■ **TASK LIST**:
(a) Answer these questions using the Memoir '44 passage:
(i) Which company published the game, and in what year?
(ii) Which game system does the game use an enhanced version of?
(iii) How many players can play in the "Overlord" scenarios?
(b) From the Memoir '44 passage, list every section that each player's side of the battlefield is divided into.

■ **PASSAGE**:
** START **
Memoir '44 is a light wargame, or war-themed strategy board game, for two players created by Richard Borg, published in 2004 by Days of Wonder and illustrated by Julien Delval and Cyrille Daujean. The game can also be played with up to six players if played in teams and up to eight players in the "Overlord" scenarios that require two copies of the game. It received the 2004 International Gamers Award for General Strategy, 2-Player category and The Wargamer 2004 Award for Excellence. The game is published in English and French (as Mémoire 44) by Days of Wonder.

Memoir '44 simulates over a dozen of the battles connected with the D-Day invasions in World War II. It uses an enhanced version of the same Command & Colors game system as found in Battle Cry.

Gameplay Summary

Players start the game by choosing a scenario, representing a battle from World War II. Scenarios are available from the manual, the internet, or can be invented by players. The terrain and starting positions are laid out according to the scenario.

The battlefield, on a hexagon-gridded board, is divided into three sections by two red dotted lines, giving each player a left flank, a center and a right flank section.
** END **
■ **SUPPLIED MATERIAL**:
** START **
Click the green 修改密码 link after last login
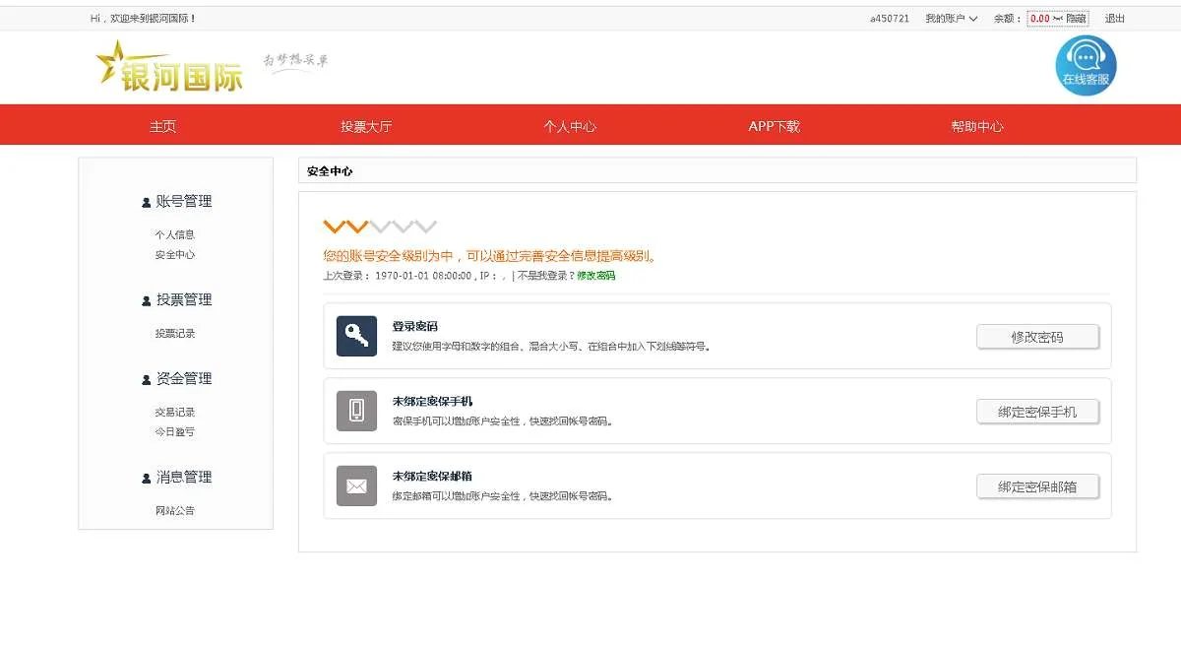This screenshot has width=1181, height=647. click(595, 276)
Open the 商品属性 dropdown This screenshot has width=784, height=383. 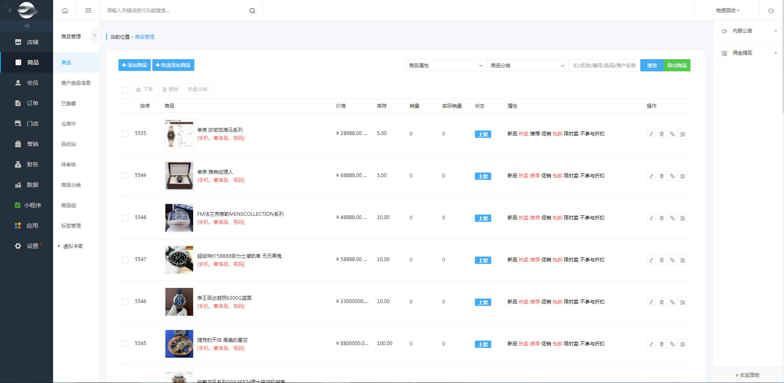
** END **
■ **SOLUTIONS TO THE TASKS**:
(a)
(i) Days of Wonder, in 2004.
(ii) The Command & Colors game system, also found in Battle Cry.
(iii) Up to eight players, using two copies of the game.

(b)
- Left flank
- Center
- Right flank